Installation de Alpine Linux

Bootez la clé USB. Identifiez vous avec root (il n’y a pas de mot de passe).

Configuration du système

setup-keymap  # Pour les claviers français, choisissez `fr` puis `fr-latin9`. Tapez `)` pour avoir `-` et `ç` pour `9`
setup-hostname
setup-interfaces  # Configurez la connexion internet
rc-service networking start

Si vous avez configurez statiquement votre connexion internet (interface sans DHCP par exemple), indiquez un serveur DNS avec setup-dns ².

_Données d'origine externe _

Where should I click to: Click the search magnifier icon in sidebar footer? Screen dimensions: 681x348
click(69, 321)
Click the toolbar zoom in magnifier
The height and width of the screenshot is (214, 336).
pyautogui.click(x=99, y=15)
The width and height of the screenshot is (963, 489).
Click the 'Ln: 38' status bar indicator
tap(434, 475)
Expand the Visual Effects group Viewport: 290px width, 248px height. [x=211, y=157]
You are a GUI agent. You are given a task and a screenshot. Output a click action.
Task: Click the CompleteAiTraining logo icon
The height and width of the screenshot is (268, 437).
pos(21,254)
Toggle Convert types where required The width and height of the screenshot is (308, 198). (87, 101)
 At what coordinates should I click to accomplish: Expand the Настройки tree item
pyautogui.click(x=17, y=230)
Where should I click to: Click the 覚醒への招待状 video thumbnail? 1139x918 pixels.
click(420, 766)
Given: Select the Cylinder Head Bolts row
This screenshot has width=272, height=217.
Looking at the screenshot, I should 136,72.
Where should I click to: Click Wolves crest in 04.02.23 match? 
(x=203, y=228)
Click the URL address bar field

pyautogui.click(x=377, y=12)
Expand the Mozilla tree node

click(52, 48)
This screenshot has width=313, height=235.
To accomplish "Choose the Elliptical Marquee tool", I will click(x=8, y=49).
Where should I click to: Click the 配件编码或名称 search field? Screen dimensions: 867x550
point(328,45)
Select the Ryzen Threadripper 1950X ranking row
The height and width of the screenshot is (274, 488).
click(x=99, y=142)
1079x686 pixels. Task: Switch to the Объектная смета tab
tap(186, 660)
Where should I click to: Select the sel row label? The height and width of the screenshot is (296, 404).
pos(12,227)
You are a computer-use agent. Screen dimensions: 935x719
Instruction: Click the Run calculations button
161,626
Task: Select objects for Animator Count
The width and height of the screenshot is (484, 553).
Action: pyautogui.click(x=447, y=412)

Si vous utilisez le Wi-Fi, exécutez rc-update add wpa_supplicant boot.

Continuez la configuration :

passwd  # Mot de passe `root`
setup-timezone
rc-update add networking boot
rc-update add seedrng boot
rc-update add acpid default
rc-service acpid start

Éditez le fichier /etc/hosts avec vi. Si votre système fait parti d’un domaine, remplacez <domain> par votre TLD. Si ce n’est pas le cas ou que vous ne savez pas, mettez localdomain à la place.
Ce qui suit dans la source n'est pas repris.